Akeko contracted the same illness that killed his younger sister, but ended up surviving after a serious death scare, he was briefly paralyzed but recovered well.
Akeko was one of her most productive children.
Her daughter, Carmine, went off on her own at a young age despite Blue's attempts at keeping her close to the family, while she reached adulthood, she still ended up dying due to her own recklessness, a trait of which she picked up from her mother. She left behind a daughter who weaved back into the family via Blue bringing her home.
Purple was an odd child, the first thing they did when they were born was bite, and it didn't stop as they aged. I wasn't long before this aggressive habit got them killed, nobody in the family mentions Purple. They try to forget. Red and Blue are both happily living in their old age, while still adventuring, they've had enough of raising children for one lifetime and want some time to themselves, a trip around the islands could do them good.
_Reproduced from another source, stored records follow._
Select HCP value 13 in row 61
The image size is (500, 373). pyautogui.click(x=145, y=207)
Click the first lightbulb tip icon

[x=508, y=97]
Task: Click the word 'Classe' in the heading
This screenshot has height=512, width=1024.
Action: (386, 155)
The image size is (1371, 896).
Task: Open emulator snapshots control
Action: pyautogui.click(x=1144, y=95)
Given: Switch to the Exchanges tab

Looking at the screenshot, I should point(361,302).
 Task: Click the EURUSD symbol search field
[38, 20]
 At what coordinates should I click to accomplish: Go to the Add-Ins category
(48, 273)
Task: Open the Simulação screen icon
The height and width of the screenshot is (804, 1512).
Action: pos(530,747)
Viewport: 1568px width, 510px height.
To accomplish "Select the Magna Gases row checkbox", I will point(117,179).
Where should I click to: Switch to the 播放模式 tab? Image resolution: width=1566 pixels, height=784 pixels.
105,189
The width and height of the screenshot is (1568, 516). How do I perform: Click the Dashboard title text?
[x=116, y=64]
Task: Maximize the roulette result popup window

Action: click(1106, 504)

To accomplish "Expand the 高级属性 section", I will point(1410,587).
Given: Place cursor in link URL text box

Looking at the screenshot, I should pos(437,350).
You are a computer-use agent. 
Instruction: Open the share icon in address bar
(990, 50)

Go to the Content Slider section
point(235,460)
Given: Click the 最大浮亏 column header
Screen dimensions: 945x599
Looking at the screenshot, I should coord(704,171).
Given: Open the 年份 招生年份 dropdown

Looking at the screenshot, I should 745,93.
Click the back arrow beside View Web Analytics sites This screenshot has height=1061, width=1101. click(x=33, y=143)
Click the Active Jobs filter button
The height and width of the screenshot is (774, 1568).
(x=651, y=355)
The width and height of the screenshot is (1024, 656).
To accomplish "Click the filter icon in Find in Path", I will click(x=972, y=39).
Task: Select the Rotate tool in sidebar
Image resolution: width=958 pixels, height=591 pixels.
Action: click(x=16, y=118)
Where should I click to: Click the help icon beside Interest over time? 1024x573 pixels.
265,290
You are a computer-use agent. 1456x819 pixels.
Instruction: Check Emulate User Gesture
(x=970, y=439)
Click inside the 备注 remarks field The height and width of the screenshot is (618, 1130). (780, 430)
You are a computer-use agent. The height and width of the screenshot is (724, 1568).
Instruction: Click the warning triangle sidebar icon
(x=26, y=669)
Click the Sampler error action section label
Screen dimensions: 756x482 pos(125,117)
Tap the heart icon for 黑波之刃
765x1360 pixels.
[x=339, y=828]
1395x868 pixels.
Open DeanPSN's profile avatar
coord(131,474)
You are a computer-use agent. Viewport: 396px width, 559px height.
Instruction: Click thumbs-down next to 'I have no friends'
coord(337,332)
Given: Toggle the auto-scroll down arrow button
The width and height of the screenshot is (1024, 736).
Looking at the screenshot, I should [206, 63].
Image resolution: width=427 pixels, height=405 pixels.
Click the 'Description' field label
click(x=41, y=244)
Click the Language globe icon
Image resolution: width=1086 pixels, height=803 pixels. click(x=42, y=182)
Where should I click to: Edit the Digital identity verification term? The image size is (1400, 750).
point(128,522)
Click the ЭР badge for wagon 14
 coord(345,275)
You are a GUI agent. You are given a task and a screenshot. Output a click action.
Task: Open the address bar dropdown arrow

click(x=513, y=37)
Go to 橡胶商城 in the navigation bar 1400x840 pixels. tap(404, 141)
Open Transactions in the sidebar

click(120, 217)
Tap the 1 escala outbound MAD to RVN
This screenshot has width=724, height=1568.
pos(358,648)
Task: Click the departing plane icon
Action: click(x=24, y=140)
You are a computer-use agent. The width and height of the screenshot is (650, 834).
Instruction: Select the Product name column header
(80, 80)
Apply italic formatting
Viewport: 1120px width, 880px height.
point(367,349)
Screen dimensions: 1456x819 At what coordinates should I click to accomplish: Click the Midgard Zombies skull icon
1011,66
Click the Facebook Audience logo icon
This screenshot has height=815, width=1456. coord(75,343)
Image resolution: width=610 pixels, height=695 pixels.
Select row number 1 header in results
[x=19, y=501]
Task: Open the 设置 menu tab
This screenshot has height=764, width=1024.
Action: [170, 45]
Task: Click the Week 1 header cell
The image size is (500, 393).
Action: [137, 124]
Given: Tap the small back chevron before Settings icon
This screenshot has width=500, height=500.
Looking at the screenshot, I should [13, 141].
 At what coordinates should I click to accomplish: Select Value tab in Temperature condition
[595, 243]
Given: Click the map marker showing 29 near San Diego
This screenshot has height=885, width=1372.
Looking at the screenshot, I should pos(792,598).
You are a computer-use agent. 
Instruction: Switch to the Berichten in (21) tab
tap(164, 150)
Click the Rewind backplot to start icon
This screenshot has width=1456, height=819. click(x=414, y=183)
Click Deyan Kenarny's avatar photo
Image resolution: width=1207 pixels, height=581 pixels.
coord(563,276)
Red had a habit of throwing herself into fights she shouldn't, due to her blindness, she's extremely defensive, and she's not above attacking anything that she thinks slights her or someone she cares about. This has led to multiple near-death experiences, the large scar on her chest is proof of that.
She absolutely despises her extended kin, her littermates aren't exactly the best individuals and after one visit, she'd decided she never wanted to see them again, which was probably for the best.